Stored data

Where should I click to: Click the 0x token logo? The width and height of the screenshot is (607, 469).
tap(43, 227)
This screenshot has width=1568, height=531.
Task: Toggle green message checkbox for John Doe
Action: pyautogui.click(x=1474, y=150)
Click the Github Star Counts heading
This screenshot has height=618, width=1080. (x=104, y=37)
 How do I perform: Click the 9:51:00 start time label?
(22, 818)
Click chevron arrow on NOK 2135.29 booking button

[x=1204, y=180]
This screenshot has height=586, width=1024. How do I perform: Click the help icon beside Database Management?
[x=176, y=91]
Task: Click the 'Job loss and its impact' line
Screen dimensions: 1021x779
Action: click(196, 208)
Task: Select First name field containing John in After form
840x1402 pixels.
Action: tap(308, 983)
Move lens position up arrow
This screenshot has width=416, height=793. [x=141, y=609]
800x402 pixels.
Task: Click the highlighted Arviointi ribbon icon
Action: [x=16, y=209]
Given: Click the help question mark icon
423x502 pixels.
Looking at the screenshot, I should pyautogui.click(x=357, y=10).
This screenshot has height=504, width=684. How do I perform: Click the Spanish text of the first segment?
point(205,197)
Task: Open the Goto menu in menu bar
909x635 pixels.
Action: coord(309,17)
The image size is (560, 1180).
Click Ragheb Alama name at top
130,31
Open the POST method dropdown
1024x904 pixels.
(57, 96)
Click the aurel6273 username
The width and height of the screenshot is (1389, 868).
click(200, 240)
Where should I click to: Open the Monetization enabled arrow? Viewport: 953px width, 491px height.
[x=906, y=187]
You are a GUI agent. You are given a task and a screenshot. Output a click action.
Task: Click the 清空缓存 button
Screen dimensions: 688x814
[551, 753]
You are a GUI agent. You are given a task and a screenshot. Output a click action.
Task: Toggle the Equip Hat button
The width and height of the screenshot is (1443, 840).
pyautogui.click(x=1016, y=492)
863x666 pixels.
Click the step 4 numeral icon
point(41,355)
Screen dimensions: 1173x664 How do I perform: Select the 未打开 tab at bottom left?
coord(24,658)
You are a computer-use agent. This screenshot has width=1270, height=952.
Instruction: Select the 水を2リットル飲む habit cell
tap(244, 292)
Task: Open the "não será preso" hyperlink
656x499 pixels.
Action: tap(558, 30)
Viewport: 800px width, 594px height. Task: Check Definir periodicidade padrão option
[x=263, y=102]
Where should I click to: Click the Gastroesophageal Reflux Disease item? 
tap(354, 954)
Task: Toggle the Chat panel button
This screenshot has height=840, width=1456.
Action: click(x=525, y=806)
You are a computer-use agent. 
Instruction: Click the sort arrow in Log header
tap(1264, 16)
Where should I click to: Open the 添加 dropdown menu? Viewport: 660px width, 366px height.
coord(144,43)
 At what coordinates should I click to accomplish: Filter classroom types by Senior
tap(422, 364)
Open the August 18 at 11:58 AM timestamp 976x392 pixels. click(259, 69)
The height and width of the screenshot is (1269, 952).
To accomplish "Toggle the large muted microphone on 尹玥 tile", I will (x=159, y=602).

Work instructions
All that is wanted is the set of lines from the one with "Click the step 4 numeral icon" through the last line of the entries, both included, output exactly.

Solution below
Click the step 4 numeral icon
point(41,355)
Screen dimensions: 1173x664 How do I perform: Select the 未打开 tab at bottom left?
coord(24,658)
You are a computer-use agent. This screenshot has width=1270, height=952.
Instruction: Select the 水を2リットル飲む habit cell
tap(244, 292)
Task: Open the "não será preso" hyperlink
656x499 pixels.
Action: tap(558, 30)
Viewport: 800px width, 594px height. Task: Check Definir periodicidade padrão option
[x=263, y=102]
Where should I click to: Click the Gastroesophageal Reflux Disease item? 
tap(354, 954)
Task: Toggle the Chat panel button
This screenshot has height=840, width=1456.
Action: click(x=525, y=806)
You are a computer-use agent. 
Instruction: Click the sort arrow in Log header
tap(1264, 16)
Where should I click to: Open the 添加 dropdown menu? Viewport: 660px width, 366px height.
coord(144,43)
 At what coordinates should I click to accomplish: Filter classroom types by Senior
tap(422, 364)
Open the August 18 at 11:58 AM timestamp 976x392 pixels. click(259, 69)
The height and width of the screenshot is (1269, 952).
To accomplish "Toggle the large muted microphone on 尹玥 tile", I will (x=159, y=602).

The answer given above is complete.